In deze zaak, behandeld door het Gerechtshof 's-Hertogenbosch, gaat het om de verlenging van de ondertoezichtstelling van een minderjarige, geboren in 2010, die sinds 28 september 2020 onder toezicht staat van Jeugdbescherming Brabant. De moeder, verzoekster in hoger beroep, heeft de beschikking van de rechtbank Oost-Brabant van 16 september 2021 aangevochten, waarin de ondertoezichtstelling werd verlengd tot 28 september 2022. De moeder stelt dat er geen actuele ontwikkelingsbedreiging meer is en dat de doelen van de ondertoezichtstelling zijn behaald. De vader van de minderjarige is erkend en de ouders hebben een ouderschapsplan opgesteld.
De GI heeft in haar verweerschrift aangegeven dat de ondertoezichtstelling noodzakelijk blijft, ondanks de positieve ontwikkelingen in de thuissituatie van de minderjarige. Tijdens de mondelinge behandeling op 15 februari 2022 zijn zowel de moeder als een vertegenwoordiger van de GI gehoord. Het hof heeft de zaak beoordeeld aan de hand van de relevante wetgeving, waaronder artikel 1:255 en 1:260 van het Burgerlijk Wetboek, en heeft geconcludeerd dat de gronden voor de ondertoezichtstelling niet langer aanwezig zijn. Het hof heeft de beschikking van de rechtbank gedeeltelijk vernietigd en de ondertoezichtstelling met ingang van 10 maart 2022 beëindigd.

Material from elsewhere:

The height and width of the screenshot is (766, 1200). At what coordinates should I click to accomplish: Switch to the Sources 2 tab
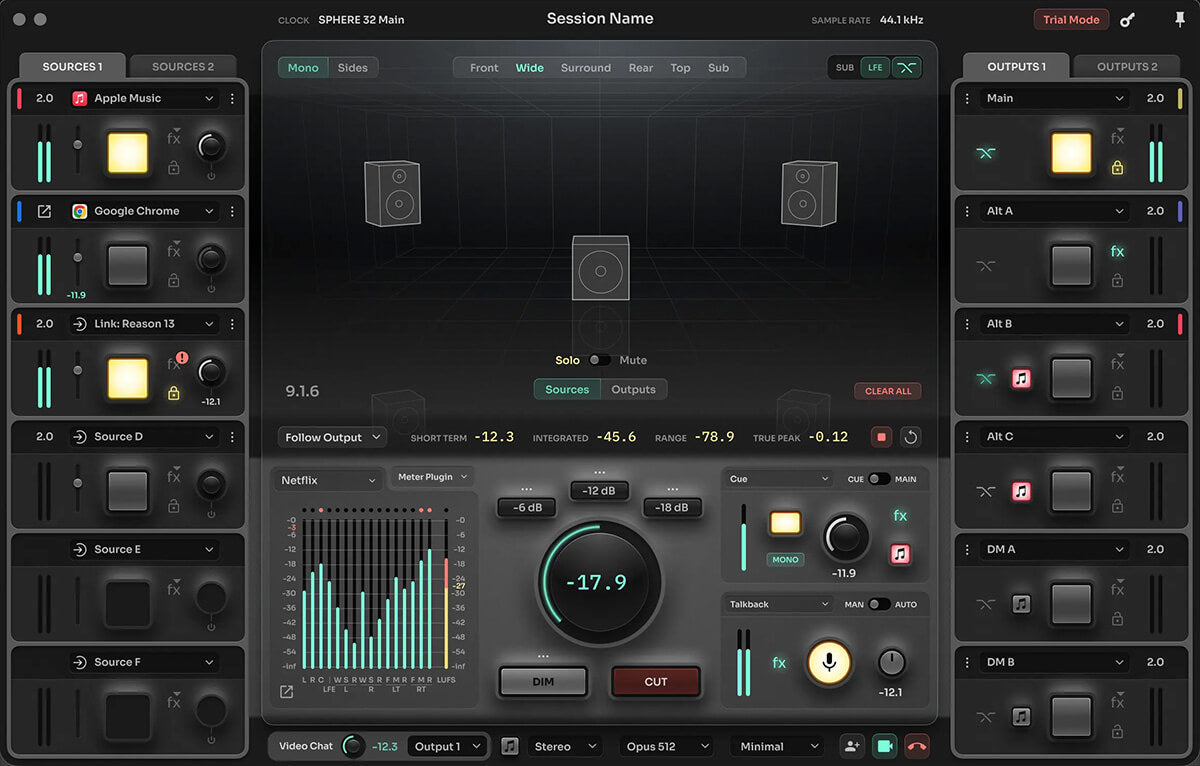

De beslissing van het hof houdt in dat de eerdere beschikking van de rechtbank Oost-Brabant wordt bekrachtigd voor wat betreft de verlenging van de ondertoezichtstelling tot 10 maart 2022, maar dat de ondertoezichtstelling daarna niet meer nodig is. De ouders zijn in staat gebleken om samen te werken in het belang van hun kind, en de situatie is zodanig verbeterd dat de ondertoezichtstelling niet langer gerechtvaardigd is.